New view of the solar system
In the end, the planet argue exists only because astronomers are trying to make sense of new discoveries about the star system. Eastern Samoa in any field of science, fitting spick-and-span discoveries into existing categories doesn't always work. And that's a good thing, says Alan Stern, world scientist and principal investigator of the New Horizons mission to Pluto and the Kuiper belt.

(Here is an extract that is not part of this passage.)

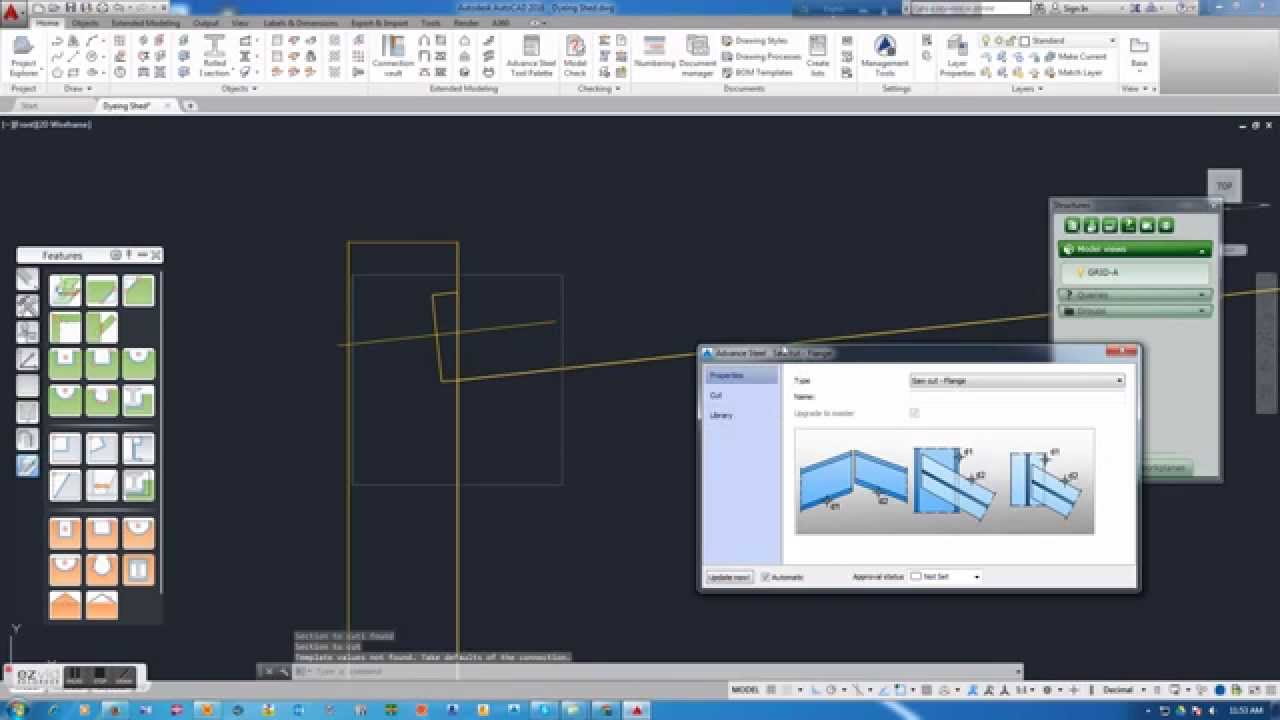Select the Cut page in dialog
This screenshot has height=720, width=1280.
click(x=716, y=396)
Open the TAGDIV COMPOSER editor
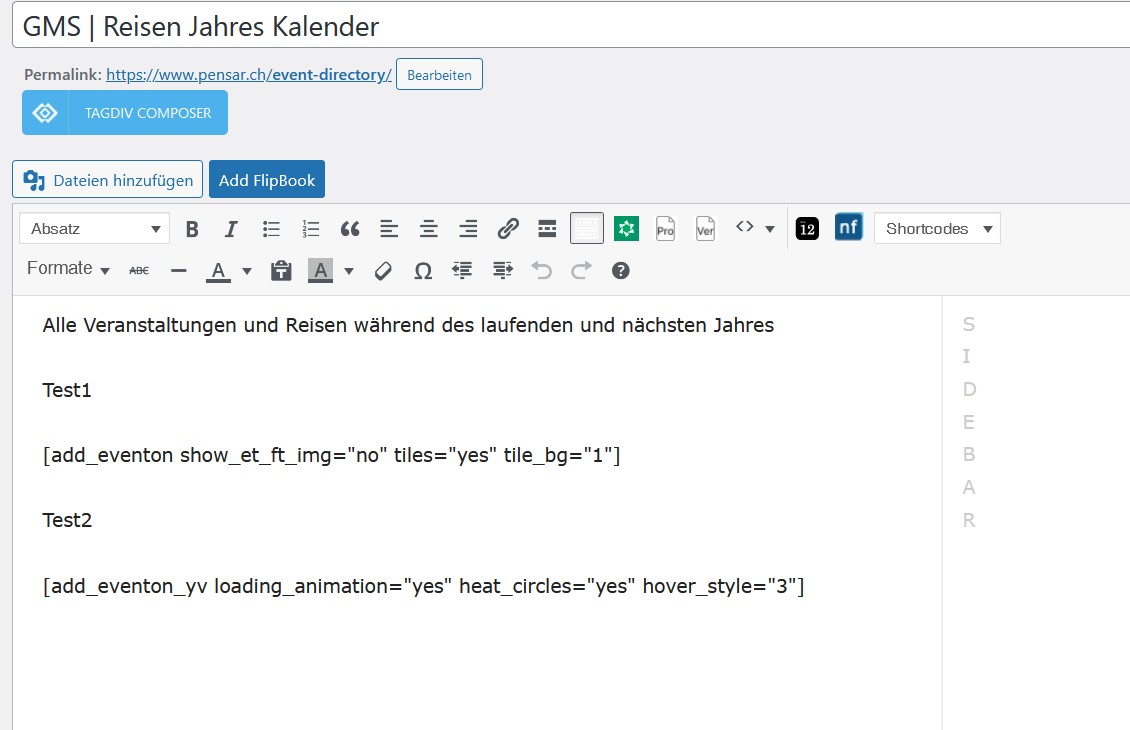Screen dimensions: 1130x730 (x=125, y=112)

"We're in the midst of a revolution about the architecture of our solar system," Stern says. "We used to vociferation Neptune and Uranus the outer planets, simply it turns out, they're in the middle of a much larger system. IT's the outside zone where the action is."
Helium compares advances in astronomy today to the senesce of discovery when Columbus sailed to the Americas in 1492. "Columbus sailed west to annoy India and thinking he was there. When he found out He wasn't, the map of the humans changed completely. This is a similar kind of revolution," Buns says.
Consolmagno agrees. "We're looking at a spic-and-span class of objects," he says. "One person told Pine Tree State, as a planet Pluto was forever an ugly duckling. Just when you look at information technology as an example of its own category, it's a beautiful swan. It's a classic example of a brand-new category."